··· Quoted passage

During your period, you’re allowed to do anything, everything – and nothing. Here’s how to do nothing in a nourishing way, if that’s the mood you’re in.

Practise the art of self-love

During your period, it’s totally normal not to feel like your best self. However, it can be hard to avoid falling into a spiral of self doubt and negative thoughts. If you’re in a pit of PMS depression or feeling spotty, achy and bloated you don’t feel like a confident go-getter – you’re using all of your energy on going to the loo every twenty minutes. So a bit of mindfulness doesn’t go amiss.

You don’t need to overthink it; just try to catch your thoughts if you’re thinking negatively about yourself. Think “I love Me, I am doing everything in my power to take care of Me, and I am doing an awesome job.” Be your own best babysitter, and treat yourself as kindly and tenderly as you can. This means that you’ll feel super strong, confident and ready to do great things when your hormones calm down.

Eat your chocolate biscuits from a silver platter

With the caveat that periods are much easier to deal with if you fill yourself with vegetables and vitamins, sometimes the only thing that makes us feel better is to eat so much junk food that we start to wonder whether it’s worth camping out on a petrol station forecourt in order to be close to a shop that sells nothing but Doritos and Jelly Babies.

The trouble with junk food is that sometimes, as the name suggests, eating it can make you feel even more rubbish. But you can avoid this by making an occasion out of it. Put the crisps in the prettiest bowl you can find, instead of just shoving your head inside the bag. Arrange the cupcakes on a china plate. This makes your period wallow feel like a special occasion, and you are less likely to end up covered in crumbs. No matter where your cycle is at, being covered in Monster Munch dust just isn’t good for the soul.

······

# [Exercise]
Reproduce word for word the part of the passage that begins at the words "With the caveat" and stops after "for the soul.". Work only from the passage above, with nothing brought in from elsewhere.

··· Recorded data

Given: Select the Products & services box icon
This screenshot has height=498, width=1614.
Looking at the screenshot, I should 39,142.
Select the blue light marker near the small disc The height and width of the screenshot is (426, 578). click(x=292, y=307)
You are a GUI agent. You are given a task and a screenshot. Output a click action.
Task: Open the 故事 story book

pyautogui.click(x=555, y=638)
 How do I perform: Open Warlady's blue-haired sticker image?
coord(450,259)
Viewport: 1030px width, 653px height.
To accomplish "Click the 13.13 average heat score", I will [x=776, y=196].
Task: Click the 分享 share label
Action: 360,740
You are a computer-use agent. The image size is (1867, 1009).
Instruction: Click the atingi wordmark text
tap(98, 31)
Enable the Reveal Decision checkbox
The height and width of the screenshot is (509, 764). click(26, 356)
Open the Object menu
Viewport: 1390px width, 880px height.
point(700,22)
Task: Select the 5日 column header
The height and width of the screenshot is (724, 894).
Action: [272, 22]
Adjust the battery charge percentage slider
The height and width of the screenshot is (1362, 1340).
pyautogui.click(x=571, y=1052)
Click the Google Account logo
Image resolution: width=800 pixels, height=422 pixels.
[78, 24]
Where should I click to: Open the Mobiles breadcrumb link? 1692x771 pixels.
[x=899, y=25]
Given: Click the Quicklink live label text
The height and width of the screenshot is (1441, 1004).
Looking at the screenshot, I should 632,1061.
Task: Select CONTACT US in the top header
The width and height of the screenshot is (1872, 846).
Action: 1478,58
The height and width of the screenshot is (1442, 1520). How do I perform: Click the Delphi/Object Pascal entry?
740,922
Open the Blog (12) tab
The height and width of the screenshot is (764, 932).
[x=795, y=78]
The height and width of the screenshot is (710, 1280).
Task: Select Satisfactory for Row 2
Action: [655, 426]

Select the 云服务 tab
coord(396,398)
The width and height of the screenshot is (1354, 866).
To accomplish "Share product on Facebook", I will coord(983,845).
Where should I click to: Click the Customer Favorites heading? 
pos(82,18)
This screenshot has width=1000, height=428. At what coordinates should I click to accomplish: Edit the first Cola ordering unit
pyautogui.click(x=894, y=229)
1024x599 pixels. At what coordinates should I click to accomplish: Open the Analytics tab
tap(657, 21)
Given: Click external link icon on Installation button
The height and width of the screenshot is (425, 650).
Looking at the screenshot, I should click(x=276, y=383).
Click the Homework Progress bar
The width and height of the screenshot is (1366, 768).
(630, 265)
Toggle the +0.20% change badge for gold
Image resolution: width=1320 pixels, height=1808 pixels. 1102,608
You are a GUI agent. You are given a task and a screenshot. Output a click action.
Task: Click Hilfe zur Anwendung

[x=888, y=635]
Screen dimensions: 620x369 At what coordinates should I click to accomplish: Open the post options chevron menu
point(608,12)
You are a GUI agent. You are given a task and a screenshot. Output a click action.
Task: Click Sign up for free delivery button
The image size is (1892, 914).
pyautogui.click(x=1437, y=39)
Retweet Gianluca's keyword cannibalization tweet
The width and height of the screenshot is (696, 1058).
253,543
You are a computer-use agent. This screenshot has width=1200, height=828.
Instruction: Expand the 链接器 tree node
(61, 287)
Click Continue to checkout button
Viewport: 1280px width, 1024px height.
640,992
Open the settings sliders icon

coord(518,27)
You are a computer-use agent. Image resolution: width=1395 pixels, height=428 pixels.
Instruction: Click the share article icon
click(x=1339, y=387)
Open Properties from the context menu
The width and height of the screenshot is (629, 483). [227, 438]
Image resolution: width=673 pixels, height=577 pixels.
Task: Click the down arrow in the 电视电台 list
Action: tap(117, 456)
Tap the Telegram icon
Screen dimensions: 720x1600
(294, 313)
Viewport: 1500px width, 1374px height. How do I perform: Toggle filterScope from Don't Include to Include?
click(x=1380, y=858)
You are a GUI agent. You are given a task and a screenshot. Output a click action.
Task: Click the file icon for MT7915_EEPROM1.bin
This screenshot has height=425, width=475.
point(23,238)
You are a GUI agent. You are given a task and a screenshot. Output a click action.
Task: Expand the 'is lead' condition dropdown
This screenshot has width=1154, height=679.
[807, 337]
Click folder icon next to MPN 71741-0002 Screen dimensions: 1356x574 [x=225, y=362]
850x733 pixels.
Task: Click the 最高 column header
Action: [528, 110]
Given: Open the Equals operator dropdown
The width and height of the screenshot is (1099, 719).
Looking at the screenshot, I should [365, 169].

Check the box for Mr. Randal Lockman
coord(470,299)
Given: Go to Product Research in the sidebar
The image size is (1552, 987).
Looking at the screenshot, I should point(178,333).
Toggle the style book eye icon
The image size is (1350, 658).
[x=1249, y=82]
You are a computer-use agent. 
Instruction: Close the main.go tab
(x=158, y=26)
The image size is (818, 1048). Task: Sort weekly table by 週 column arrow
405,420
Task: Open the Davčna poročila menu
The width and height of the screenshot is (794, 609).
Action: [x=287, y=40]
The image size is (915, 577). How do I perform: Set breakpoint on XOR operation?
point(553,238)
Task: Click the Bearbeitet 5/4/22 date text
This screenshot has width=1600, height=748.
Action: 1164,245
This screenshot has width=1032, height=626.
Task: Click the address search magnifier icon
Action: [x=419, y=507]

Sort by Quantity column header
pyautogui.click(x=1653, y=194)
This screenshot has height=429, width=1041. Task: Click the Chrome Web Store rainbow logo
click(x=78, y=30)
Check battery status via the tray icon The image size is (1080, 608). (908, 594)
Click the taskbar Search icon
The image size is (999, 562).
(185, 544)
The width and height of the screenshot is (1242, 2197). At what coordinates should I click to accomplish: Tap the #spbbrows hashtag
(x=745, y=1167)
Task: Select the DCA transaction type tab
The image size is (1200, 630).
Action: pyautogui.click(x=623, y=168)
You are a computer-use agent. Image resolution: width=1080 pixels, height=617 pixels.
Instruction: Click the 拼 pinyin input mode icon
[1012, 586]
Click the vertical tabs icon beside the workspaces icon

······

# [Task response]
With the caveat that periods are much easier to deal with if you fill yourself with vegetables and vitamins, sometimes the only thing that makes us feel better is to eat so much junk food that we start to wonder whether it’s worth camping out on a petrol station forecourt in order to be close to a shop that sells nothing but Doritos and Jelly Babies.

The trouble with junk food is that sometimes, as the name suggests, eating it can make you feel even more rubbish. But you can avoid this by making an occasion out of it. Put the crisps in the prettiest bowl you can find, instead of just shoving your head inside the bag. Arrange the cupcakes on a china plate. This makes your period wallow feel like a special occasion, and you are less likely to end up covered in crumbs. No matter where your cycle is at, being covered in Monster Munch dust just isn’t good for the soul.